**DATA PROVIDED**
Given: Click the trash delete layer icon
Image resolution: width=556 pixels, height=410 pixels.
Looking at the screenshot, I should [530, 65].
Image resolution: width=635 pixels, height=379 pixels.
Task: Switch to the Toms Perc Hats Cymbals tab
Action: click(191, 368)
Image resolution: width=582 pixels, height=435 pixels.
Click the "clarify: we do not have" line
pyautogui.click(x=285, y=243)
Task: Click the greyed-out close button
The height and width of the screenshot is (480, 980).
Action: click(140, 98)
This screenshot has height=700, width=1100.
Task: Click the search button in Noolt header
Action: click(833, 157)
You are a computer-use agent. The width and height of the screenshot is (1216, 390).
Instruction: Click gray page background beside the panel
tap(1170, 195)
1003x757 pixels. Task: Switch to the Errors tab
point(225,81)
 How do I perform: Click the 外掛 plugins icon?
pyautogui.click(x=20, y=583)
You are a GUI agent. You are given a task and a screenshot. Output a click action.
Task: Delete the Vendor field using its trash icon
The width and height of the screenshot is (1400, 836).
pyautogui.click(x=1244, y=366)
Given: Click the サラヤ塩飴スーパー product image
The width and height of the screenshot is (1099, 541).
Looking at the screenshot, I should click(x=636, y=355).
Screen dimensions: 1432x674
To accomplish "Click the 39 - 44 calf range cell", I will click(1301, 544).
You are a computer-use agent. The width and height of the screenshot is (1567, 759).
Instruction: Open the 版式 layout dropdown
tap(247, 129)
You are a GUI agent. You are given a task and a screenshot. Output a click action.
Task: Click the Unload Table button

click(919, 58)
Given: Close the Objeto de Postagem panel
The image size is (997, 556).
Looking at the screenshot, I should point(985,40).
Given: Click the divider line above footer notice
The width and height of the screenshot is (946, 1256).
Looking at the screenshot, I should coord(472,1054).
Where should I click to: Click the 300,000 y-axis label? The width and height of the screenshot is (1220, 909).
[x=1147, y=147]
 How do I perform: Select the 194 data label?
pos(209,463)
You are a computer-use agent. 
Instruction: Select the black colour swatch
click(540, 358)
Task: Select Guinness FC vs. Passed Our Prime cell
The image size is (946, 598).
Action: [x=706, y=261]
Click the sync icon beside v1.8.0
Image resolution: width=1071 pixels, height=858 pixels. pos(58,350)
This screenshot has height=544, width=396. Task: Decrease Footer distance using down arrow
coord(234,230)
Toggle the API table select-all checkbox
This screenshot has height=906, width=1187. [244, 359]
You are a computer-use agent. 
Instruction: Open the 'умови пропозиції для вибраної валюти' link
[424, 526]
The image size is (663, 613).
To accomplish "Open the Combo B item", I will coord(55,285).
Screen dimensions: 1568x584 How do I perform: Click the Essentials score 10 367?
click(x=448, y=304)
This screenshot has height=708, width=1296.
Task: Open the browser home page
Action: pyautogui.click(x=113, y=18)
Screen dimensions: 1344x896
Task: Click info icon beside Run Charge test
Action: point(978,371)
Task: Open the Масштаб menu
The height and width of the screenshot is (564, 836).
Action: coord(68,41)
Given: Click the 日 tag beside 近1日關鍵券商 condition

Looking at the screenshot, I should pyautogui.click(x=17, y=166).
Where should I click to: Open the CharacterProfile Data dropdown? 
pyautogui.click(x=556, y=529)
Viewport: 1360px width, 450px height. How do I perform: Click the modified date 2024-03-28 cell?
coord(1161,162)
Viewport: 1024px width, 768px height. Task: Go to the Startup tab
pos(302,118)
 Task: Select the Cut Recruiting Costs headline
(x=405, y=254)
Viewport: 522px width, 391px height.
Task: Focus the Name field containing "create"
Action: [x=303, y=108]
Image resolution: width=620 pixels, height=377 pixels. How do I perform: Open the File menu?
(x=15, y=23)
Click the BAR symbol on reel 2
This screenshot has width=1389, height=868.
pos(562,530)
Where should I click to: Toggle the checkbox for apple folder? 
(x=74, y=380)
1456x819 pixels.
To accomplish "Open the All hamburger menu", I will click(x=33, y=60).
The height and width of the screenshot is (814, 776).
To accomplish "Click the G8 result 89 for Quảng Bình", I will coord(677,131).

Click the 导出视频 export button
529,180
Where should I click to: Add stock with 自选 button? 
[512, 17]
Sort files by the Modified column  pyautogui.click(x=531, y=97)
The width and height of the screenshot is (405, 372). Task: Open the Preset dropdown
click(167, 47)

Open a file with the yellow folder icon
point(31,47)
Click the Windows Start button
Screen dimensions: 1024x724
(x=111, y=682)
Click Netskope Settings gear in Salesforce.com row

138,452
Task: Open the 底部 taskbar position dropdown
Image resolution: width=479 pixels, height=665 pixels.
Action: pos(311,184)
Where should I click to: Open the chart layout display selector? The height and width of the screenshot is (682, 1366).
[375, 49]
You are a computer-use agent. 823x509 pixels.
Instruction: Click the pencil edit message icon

**WHAT TO PRODUCE**
Output each line of the data exactly as it stands above.

**TASK RESULT**
Given: Click the trash delete layer icon
Image resolution: width=556 pixels, height=410 pixels.
Looking at the screenshot, I should [530, 65].
Image resolution: width=635 pixels, height=379 pixels.
Task: Switch to the Toms Perc Hats Cymbals tab
Action: click(191, 368)
Image resolution: width=582 pixels, height=435 pixels.
Click the "clarify: we do not have" line
pyautogui.click(x=285, y=243)
Task: Click the greyed-out close button
The height and width of the screenshot is (480, 980).
Action: click(140, 98)
This screenshot has height=700, width=1100.
Task: Click the search button in Noolt header
Action: click(833, 157)
You are a computer-use agent. The width and height of the screenshot is (1216, 390).
Instruction: Click gray page background beside the panel
tap(1170, 195)
1003x757 pixels. Task: Switch to the Errors tab
point(225,81)
 How do I perform: Click the 外掛 plugins icon?
pyautogui.click(x=20, y=583)
You are a GUI agent. You are given a task and a screenshot. Output a click action.
Task: Delete the Vendor field using its trash icon
The width and height of the screenshot is (1400, 836).
pyautogui.click(x=1244, y=366)
Given: Click the サラヤ塩飴スーパー product image
The width and height of the screenshot is (1099, 541).
Looking at the screenshot, I should click(x=636, y=355).
Screen dimensions: 1432x674
To accomplish "Click the 39 - 44 calf range cell", I will click(1301, 544).
You are a computer-use agent. The width and height of the screenshot is (1567, 759).
Instruction: Open the 版式 layout dropdown
tap(247, 129)
You are a GUI agent. You are given a task and a screenshot. Output a click action.
Task: Click the Unload Table button

click(919, 58)
Given: Close the Objeto de Postagem panel
The image size is (997, 556).
Looking at the screenshot, I should point(985,40).
Given: Click the divider line above footer notice
The width and height of the screenshot is (946, 1256).
Looking at the screenshot, I should coord(472,1054).
Where should I click to: Click the 300,000 y-axis label? The width and height of the screenshot is (1220, 909).
[x=1147, y=147]
 How do I perform: Select the 194 data label?
pos(209,463)
You are a computer-use agent. 
Instruction: Select the black colour swatch
click(540, 358)
Task: Select Guinness FC vs. Passed Our Prime cell
The image size is (946, 598).
Action: [x=706, y=261]
Click the sync icon beside v1.8.0
Image resolution: width=1071 pixels, height=858 pixels. pos(58,350)
This screenshot has height=544, width=396. Task: Decrease Footer distance using down arrow
coord(234,230)
Toggle the API table select-all checkbox
This screenshot has height=906, width=1187. [244, 359]
You are a computer-use agent. 
Instruction: Open the 'умови пропозиції для вибраної валюти' link
[424, 526]
The image size is (663, 613).
To accomplish "Open the Combo B item", I will coord(55,285).
Screen dimensions: 1568x584 How do I perform: Click the Essentials score 10 367?
click(x=448, y=304)
This screenshot has height=708, width=1296.
Task: Open the browser home page
Action: pyautogui.click(x=113, y=18)
Screen dimensions: 1344x896
Task: Click info icon beside Run Charge test
Action: point(978,371)
Task: Open the Масштаб menu
The height and width of the screenshot is (564, 836).
Action: coord(68,41)
Given: Click the 日 tag beside 近1日關鍵券商 condition

Looking at the screenshot, I should pyautogui.click(x=17, y=166).
Where should I click to: Open the CharacterProfile Data dropdown? 
pyautogui.click(x=556, y=529)
Viewport: 1360px width, 450px height. How do I perform: Click the modified date 2024-03-28 cell?
coord(1161,162)
Viewport: 1024px width, 768px height. Task: Go to the Startup tab
pos(302,118)
 Task: Select the Cut Recruiting Costs headline
(x=405, y=254)
Viewport: 522px width, 391px height.
Task: Focus the Name field containing "create"
Action: [x=303, y=108]
Image resolution: width=620 pixels, height=377 pixels. How do I perform: Open the File menu?
(x=15, y=23)
Click the BAR symbol on reel 2
This screenshot has width=1389, height=868.
pos(562,530)
Where should I click to: Toggle the checkbox for apple folder? 
(x=74, y=380)
1456x819 pixels.
To accomplish "Open the All hamburger menu", I will click(x=33, y=60).
The height and width of the screenshot is (814, 776).
To accomplish "Click the G8 result 89 for Quảng Bình", I will coord(677,131).

Click the 导出视频 export button
529,180
Where should I click to: Add stock with 自选 button? 
[512, 17]
Sort files by the Modified column  pyautogui.click(x=531, y=97)
The width and height of the screenshot is (405, 372). Task: Open the Preset dropdown
click(167, 47)

Open a file with the yellow folder icon
point(31,47)
Click the Windows Start button
Screen dimensions: 1024x724
(x=111, y=682)
Click Netskope Settings gear in Salesforce.com row

138,452
Task: Open the 底部 taskbar position dropdown
Image resolution: width=479 pixels, height=665 pixels.
Action: pos(311,184)
Where should I click to: Open the chart layout display selector? The height and width of the screenshot is (682, 1366).
[375, 49]
You are a computer-use agent. 823x509 pixels.
Instruction: Click the pencil edit message icon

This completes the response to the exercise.